Look at how businesses are profiting from natural disasters, ushering in an era of “disaster capitalism”; if there’s a potential market, there’s a way. If we do not prioritize creating an equitable healthcare system, we are not only putting lives at risk in the immediate sense, but we are also normalizing injustice that will only get exponentially worse with climate change. The problems of healthcare need to be solved right now or people will continue dying. But, at the same time, the longer climate change is characterized as a looming, distant issue, the worse the consequences for us will be later on. (Not to mention, plenty of coastal communities and urban areas are already feeling the brunt of climate change impacts). Georges Benjamin, the executive director of American Public Health Association, clarified this relationship in an interview with The Atlantic, saying, “The way I think about it is: Somebody was made sick yesterday from climate change, someone is being made sick today as we speak, and someone is going to be made sick from climate change tomorrow.”

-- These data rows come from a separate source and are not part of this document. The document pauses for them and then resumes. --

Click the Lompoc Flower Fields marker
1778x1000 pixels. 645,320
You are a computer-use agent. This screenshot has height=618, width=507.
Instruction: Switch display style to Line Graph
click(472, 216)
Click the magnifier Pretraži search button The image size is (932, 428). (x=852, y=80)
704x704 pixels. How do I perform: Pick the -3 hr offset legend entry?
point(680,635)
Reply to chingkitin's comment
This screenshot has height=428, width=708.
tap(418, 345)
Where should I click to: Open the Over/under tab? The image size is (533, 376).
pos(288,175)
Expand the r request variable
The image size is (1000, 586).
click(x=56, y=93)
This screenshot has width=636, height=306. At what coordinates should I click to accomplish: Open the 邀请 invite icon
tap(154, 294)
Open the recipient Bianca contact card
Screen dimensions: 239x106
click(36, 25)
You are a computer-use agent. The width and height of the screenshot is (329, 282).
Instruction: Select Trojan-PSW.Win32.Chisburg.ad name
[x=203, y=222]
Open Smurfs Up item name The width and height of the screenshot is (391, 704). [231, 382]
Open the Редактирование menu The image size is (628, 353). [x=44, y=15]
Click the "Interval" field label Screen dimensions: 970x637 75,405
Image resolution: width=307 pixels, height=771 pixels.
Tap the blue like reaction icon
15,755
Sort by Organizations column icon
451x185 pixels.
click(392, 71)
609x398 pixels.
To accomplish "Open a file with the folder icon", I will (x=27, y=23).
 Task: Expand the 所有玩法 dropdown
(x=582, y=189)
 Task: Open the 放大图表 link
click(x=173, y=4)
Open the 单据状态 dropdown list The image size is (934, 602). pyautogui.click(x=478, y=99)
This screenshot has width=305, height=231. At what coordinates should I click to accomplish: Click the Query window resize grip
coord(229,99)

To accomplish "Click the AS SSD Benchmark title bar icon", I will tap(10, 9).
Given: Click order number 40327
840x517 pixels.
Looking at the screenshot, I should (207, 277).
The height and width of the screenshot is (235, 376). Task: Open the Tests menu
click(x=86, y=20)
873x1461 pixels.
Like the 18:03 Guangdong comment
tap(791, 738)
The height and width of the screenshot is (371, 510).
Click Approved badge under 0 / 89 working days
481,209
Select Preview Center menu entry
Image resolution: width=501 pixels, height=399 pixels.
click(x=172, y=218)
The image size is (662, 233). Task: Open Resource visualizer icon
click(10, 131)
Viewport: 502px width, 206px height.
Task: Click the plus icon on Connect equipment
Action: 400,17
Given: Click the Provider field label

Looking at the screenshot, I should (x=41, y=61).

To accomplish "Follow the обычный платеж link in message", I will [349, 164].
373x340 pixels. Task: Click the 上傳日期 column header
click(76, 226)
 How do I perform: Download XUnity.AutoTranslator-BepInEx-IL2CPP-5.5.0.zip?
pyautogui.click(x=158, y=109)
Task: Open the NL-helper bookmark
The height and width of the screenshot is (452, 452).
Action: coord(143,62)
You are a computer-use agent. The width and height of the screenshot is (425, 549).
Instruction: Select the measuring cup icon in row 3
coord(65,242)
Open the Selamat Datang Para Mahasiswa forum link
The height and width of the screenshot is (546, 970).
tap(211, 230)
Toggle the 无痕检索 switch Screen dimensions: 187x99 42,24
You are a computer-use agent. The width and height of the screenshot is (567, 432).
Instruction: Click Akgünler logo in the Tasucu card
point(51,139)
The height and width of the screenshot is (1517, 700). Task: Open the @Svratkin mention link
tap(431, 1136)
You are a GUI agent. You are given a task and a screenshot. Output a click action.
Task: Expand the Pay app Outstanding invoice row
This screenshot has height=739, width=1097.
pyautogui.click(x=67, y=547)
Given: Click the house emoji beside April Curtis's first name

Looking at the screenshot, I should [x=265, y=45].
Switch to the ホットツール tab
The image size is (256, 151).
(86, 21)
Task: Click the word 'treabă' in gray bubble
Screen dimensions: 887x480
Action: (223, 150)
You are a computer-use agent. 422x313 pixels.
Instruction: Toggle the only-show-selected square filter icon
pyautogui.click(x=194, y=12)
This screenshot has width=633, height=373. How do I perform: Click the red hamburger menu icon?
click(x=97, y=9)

According to a review on a New England Journal of Medicine article that declared climate change as a “health emergency,” more than 250,000 people may die as a result of climate change–related health problems between 2030 and 2050, the World Health Organization estimates. That’s not too long from now. The lead author of the article and physician, Caren Solomon, explained her reasoning to Vox in January 2019. While her stance was that physicians and hospitals have to do more, the connection between climate and health remained. “We’re getting down to a point where people need to act immediately to try to prevent the most catastrophic consequences,” Solomon said.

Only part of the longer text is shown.